Unlike Thomas, whose confirmation was heavily favoured by voters, the public is divided on Kavanaugh. Even before the accusations came to light, Kavanaugh enjoyed less support than any court nominee since the 1980s.

The national conversation inspired in part by Hill’s testimony has significantly lowered public tolerance for male sexual wrongdoing. The public has seen dozens of other high-profile men recently lose jobs as a result of the #MeToo movement.

Republicans are already struggling to overcome a severe gender gap. In one poll this month, women favoured Democrats over Republicans by a whopping 20 points, 55 per cent to 35 per cent. The Kavanaugh controversy focuses attention on Trump’s own past of sexism and alleged assault.

And the Judiciary Committee, all white and all male in 1991, has gotten more diverse only on the Democratic side. All of the Republicans are male, including chairman Chuck Grassley and Orrin Hatch, who were on the panel that interrogated Hill.

Republican Sen. John Cornyn promised that Blasey Ford would be treated with “respect and dignity.” But some of his colleagues have begun questioning her credibility: Sen. Lindsey Graham wondered “who paid for” the polygraph test she passed, Politico reported, and Hatch said she might be “mixed up.”

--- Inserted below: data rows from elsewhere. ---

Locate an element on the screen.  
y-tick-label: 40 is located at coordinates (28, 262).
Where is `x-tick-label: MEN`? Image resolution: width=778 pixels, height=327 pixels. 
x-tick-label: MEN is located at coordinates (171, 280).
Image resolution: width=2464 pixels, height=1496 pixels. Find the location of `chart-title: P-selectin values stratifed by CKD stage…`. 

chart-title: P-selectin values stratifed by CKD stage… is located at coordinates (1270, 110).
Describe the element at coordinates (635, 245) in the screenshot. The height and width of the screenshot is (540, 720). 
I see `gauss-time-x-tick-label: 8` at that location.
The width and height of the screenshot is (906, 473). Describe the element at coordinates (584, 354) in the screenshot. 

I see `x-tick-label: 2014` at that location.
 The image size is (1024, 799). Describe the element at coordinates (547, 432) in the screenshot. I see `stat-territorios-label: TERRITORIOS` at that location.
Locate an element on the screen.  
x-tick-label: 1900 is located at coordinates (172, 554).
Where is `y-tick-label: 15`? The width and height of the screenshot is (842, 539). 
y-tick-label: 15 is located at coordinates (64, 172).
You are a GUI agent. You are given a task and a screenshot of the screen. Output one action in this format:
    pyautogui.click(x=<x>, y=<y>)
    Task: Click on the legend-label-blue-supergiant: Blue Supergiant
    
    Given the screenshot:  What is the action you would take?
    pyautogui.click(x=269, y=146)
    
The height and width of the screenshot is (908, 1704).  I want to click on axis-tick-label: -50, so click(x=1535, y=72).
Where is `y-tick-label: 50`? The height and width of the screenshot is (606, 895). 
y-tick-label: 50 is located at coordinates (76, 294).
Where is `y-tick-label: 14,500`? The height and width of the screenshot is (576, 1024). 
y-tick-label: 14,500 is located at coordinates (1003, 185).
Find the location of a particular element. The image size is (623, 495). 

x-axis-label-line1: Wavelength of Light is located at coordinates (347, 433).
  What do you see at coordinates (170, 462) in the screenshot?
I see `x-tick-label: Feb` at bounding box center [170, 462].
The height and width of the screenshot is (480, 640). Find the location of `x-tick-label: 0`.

As of now, public views appear to be split on partisan lines. A HuffPost/YouGov poll found just 4 per cent of Trump voters found the allegations credible, versus 62 per cent of Clinton voters.

The Republicans appear aware of the potential for bad optics at a hearing. According to the Times, the Republicans are looking to hire an independent lawyer to question Blasey Ford rather than doing it themselves.

Trump has offered effusive praise of Kavanaugh, calling him an “outstanding man,” and said it would be “very hard” to imagine that Blasey Ford is telling the truth. But he has acknowledged that her appearance could put him in a difficult position.

“Look, if she shows up and makes a credible showing, that will be very interesting, and we’ll have to make a decision,” he said Wednesday.

If Kavanaugh is defeated in a Senate vote or if he withdraws his candidacy, Trump would nominate someone else.